> [What you have to do]:
In the records below, lay out as a numbered list the stretch from the line containing "This screenshot has width=1440, height=961." through the line containing "This screenshot has width=913, height=642.", omitting any blank lines and leaving the pictures out of the answer.

[[ Record set, beginning ]]

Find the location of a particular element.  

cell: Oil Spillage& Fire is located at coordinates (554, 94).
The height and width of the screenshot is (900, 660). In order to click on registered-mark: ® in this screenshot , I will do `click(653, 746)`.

[[ Record set, end ]]
[[ Record set, beginning ]]

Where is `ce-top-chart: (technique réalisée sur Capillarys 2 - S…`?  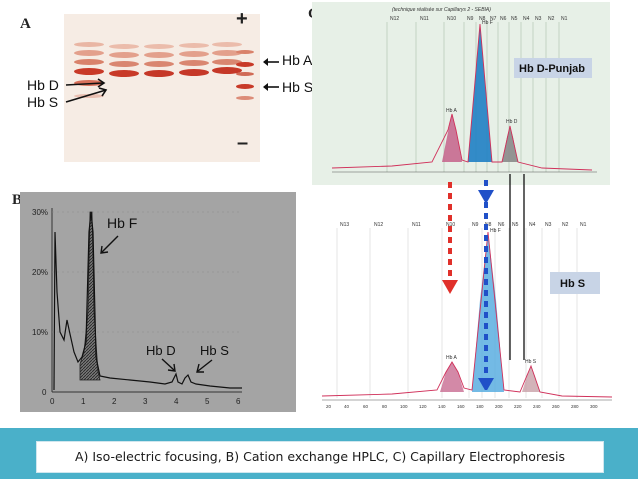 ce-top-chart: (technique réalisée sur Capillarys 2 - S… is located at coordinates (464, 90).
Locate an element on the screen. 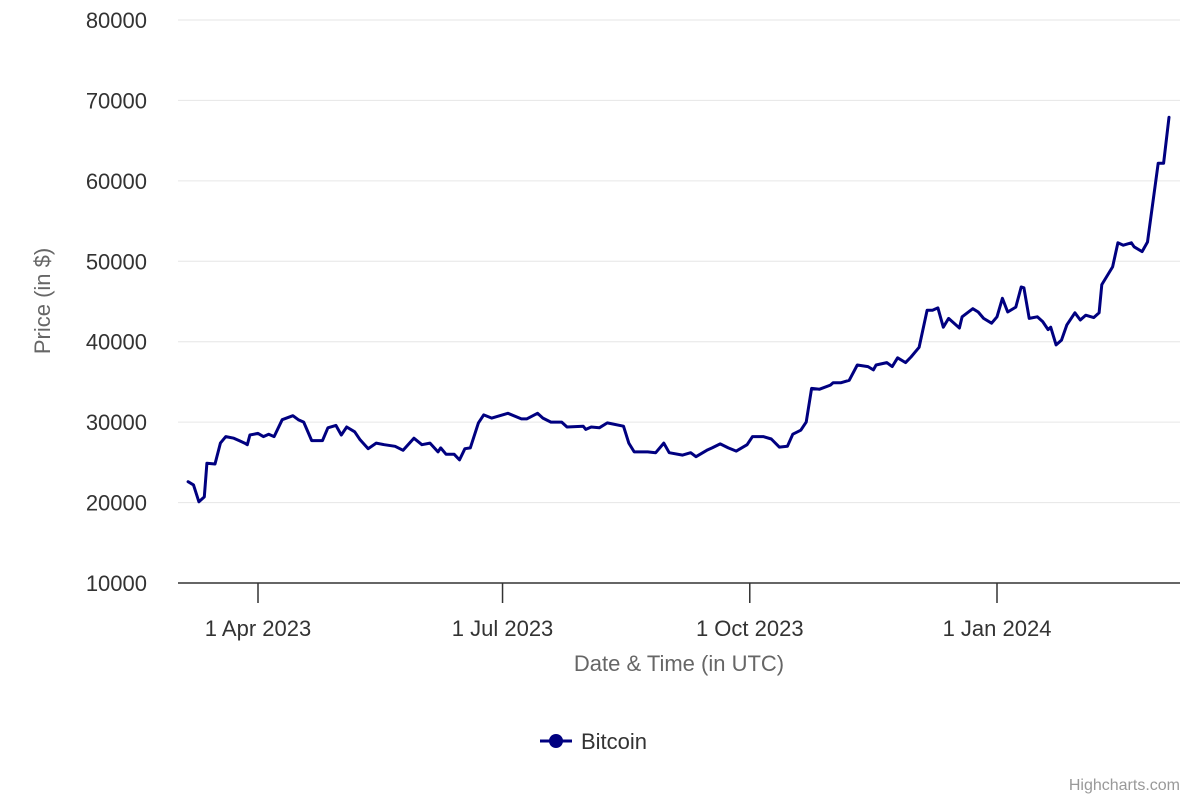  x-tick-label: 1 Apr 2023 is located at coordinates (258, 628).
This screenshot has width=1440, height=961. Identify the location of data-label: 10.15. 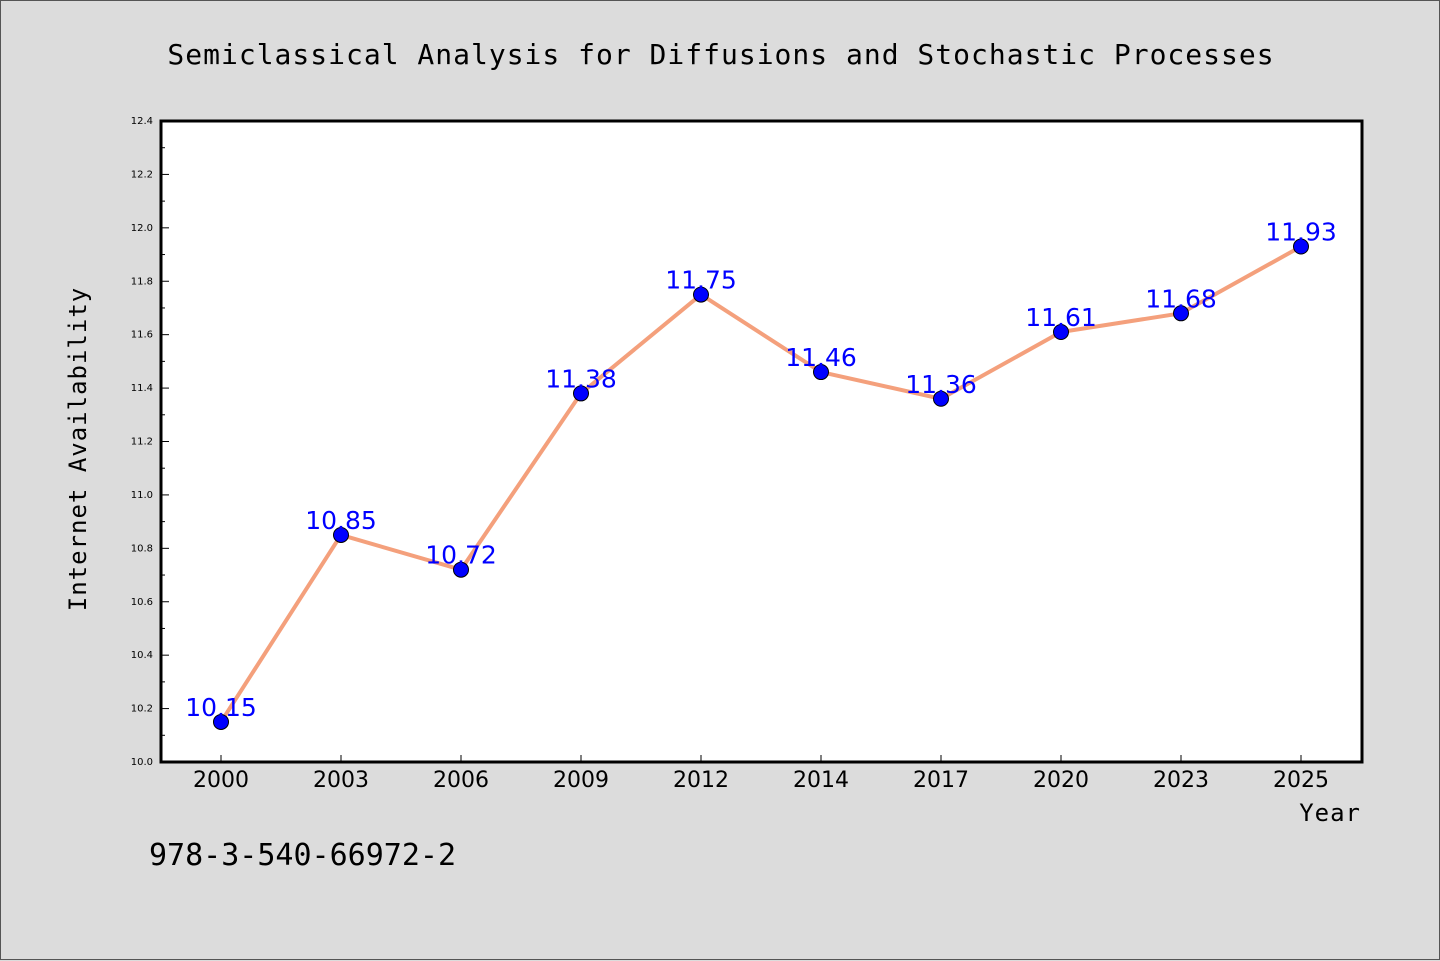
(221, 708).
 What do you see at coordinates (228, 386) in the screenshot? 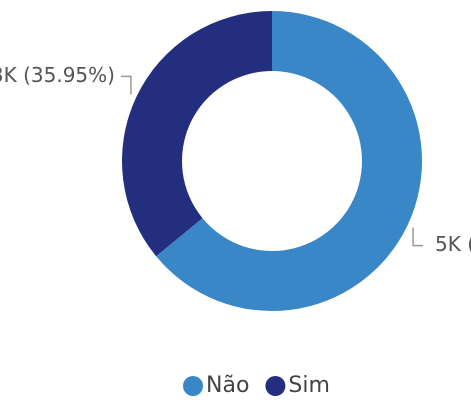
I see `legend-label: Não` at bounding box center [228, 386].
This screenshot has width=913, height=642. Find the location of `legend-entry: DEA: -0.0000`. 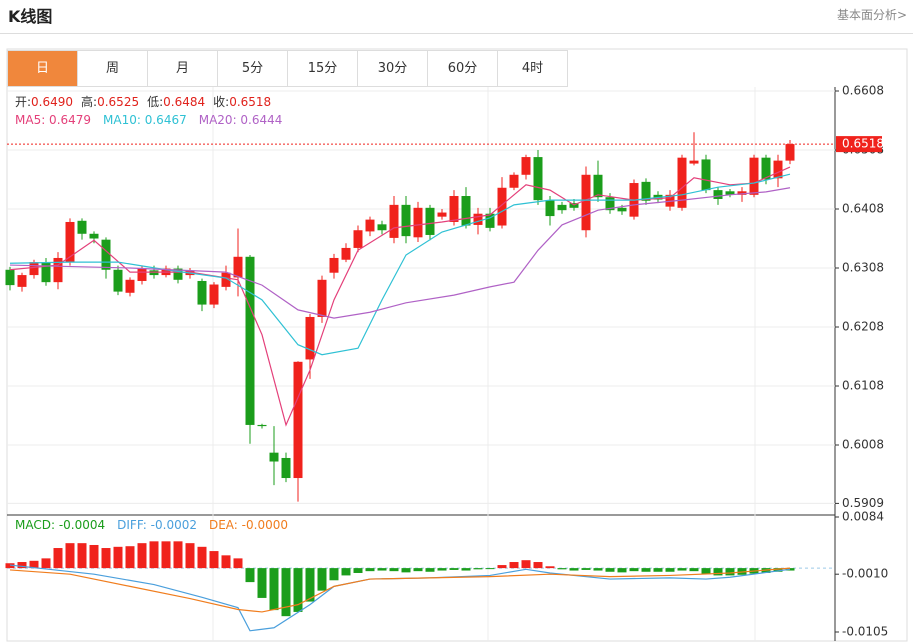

[[ Record set, end ]]

> [Reply]:
1. This screenshot has width=1440, height=961. Identify the location of data-label: 10.15. 
2. (221, 708).
3.  What do you see at coordinates (228, 386) in the screenshot? 
4. I see `legend-label: Não` at bounding box center [228, 386].
5. This screenshot has width=913, height=642. Find the location of `legend-entry: DEA: -0.0000`. 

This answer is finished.